Roussel constate d’abord que Jésus ne pratique pas l’art oratoire : « Jésus ne fait pas de discours, il parle … point de division, point d’arrangement prémédité, ni exorde, ni péroraison. » Celui qui veut imiter Jésus-Christ en chaire doit parler au lieu de prêcher.

Le sujet traité

Jésus ne parle pas de façon abstraite, mais il « personnalise » son discours : « Quand une pensée abstraite se rencontre sur son chemin, Jésus la transforme encore en un être vivant » : il ne parle pas de la rédemption, mais du Rédempteur ; il évoque, non pas l’humilité, mais les humbles. Ainsi, Jésus ramène le débat dans le monde réel. Les expressions abstraites peuvent véhiculer des idées, mais non pas des sentiments ; elles peuvent communiquer un système, mais non pas le salut. De plus, elles exposent l’auditeur à l’erreur de se croire chrétien, parce qu’il comprend le christianisme.
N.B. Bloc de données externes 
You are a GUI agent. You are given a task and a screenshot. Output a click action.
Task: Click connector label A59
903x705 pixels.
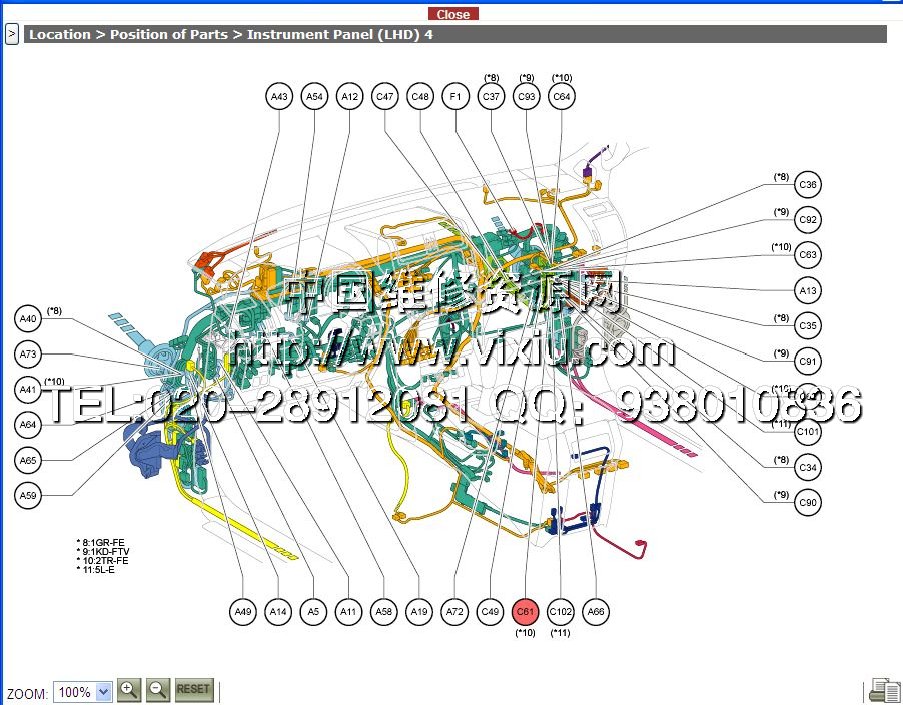click(x=29, y=494)
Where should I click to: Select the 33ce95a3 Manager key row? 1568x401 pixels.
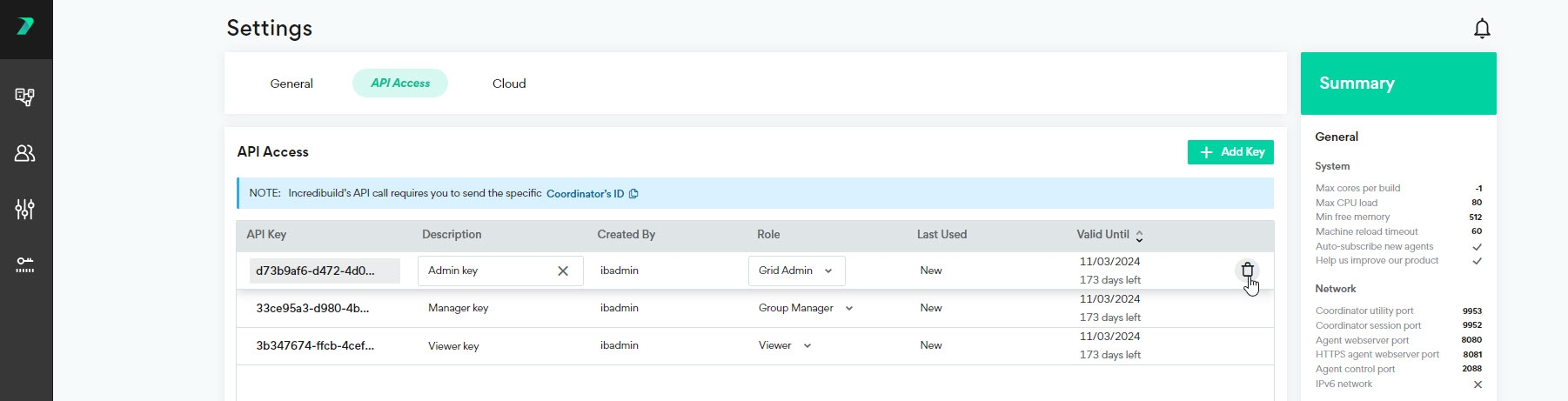[312, 308]
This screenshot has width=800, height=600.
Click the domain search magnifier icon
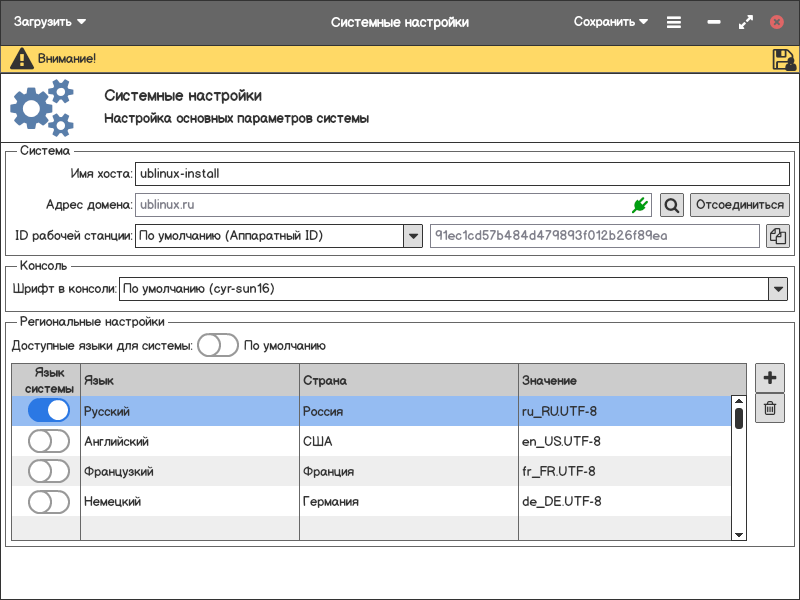click(x=672, y=205)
Enfin, c’est beaucoup plus intéressant d’entendre parler de personnes que d’abstractions.

L’auditeur

Jésus s’adapte à ses auditeurs ; il tient compte de leur intelligence et de leur moralité, de leurs préjugés et de leur profession. Il se met à leur hauteur et les conduit pas-à-pas à reconnaître leur erreur et à saisir la vérité qu’il veut leur faire comprendre. Les seuls qu’il condamne, ce sont les Pharisiens hypocrites, qu’il regarde comme perdus sans retour.

Souvent, au lieu de répondre aux questions, Jésus répond aux pensées qui les sous-tendent : « il va chercher dans le fond de l’âme de ses auditeurs ce qu’ils y cachent, ou même ce qu’ils ignorent. Il ne se contente pas de triompher en apparence, il veut vaincre en réalité ; non pas imposer silence, mais persuader ». En cela, il se différencie de bon nombre de prédicateurs qui cherchent à confondre plutôt qu’à convaincre et qui se satisfont de répondre aux questions sans se soucier si celles-ci reflètent bien les questionnements de la personne en face.
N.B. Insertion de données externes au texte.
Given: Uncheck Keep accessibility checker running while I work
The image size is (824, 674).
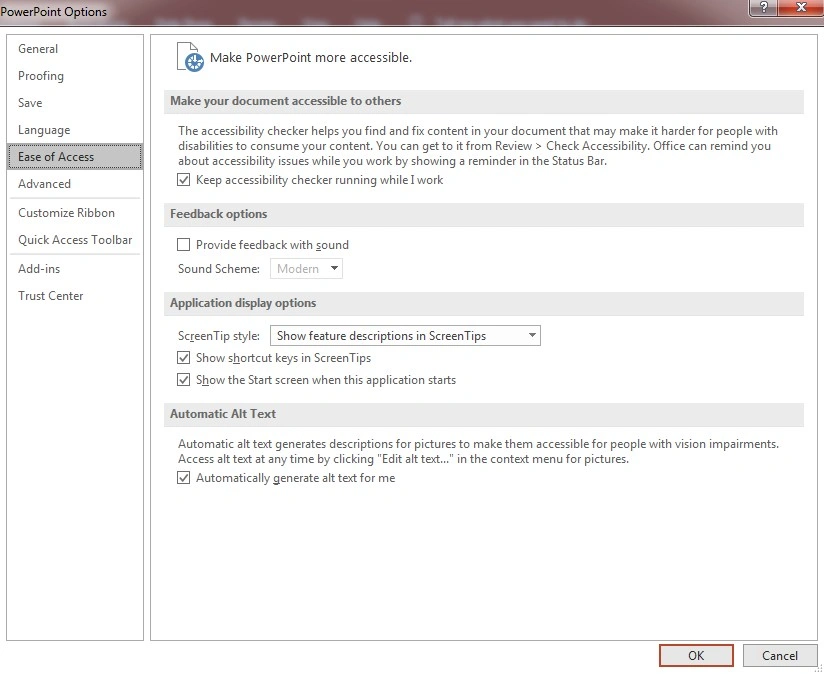Looking at the screenshot, I should 183,181.
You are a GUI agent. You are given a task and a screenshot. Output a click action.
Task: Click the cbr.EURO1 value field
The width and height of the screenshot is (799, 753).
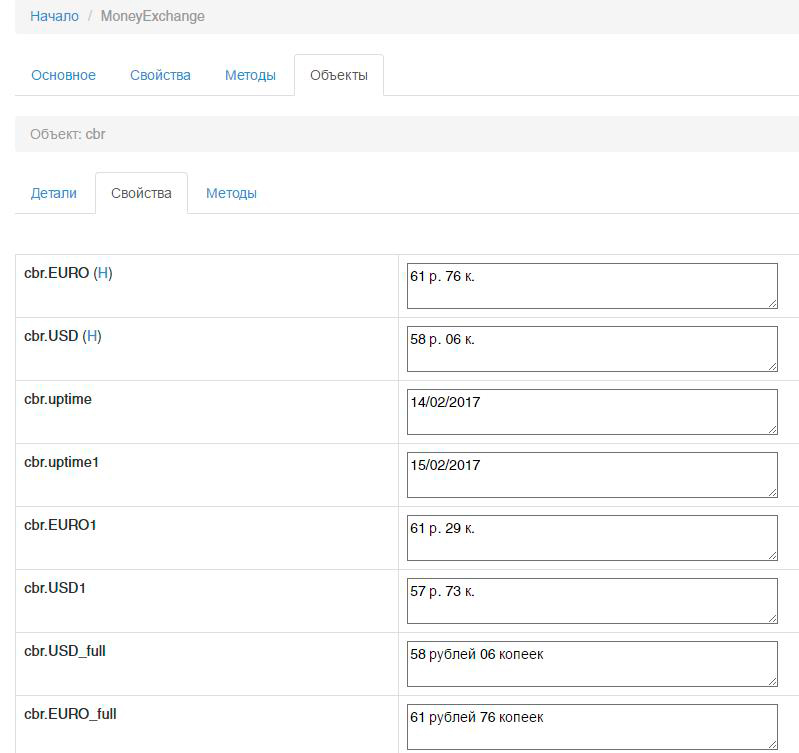591,538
A cela Jésus ajoute une habileté toute particulière à toucher ses interlocuteurs. Le triple questionnement à Pierre, qui rappelle le triple reniement de ce dernier, en est un exemple, tout comme sa gestion de la situation lorsqu’on lui amène la femme adultère.
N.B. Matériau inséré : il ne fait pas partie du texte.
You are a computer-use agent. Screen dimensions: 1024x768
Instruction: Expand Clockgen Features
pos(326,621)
Roussel se réfère à la parole de Jésus « Si quelqu’un veut faire la volonté de mon Père, il reconnaîtra si ma doctrine est de Dieu ou si je parle de moi-même » pour affirmer que tout homme arrive à la vérité dans la proportion où il aime le bien. « Nous ne réussirons donc auprès de nos auditeurs qu’en les prenant au point où ils en sont de cet amour du bien. » Il faut donner un enseignement approprié aux besoins, aux lumières des auditeurs. Or cette approche oblige le prédicateur à sortir de la routine et d’abandonner la facilité des citations et déclarations toutes faites.

Roussel estime qu’il y a dans la nature humaine un fond commun où le prédicateur doit se tenir. Le cœur, la conscience, la raison, plus ou moins développés, se retrouvent chez tout le monde. Mais lorsqu’on plonge dans les profondeurs de la théologie, de la logique ou de la philosophie, on perd la foule.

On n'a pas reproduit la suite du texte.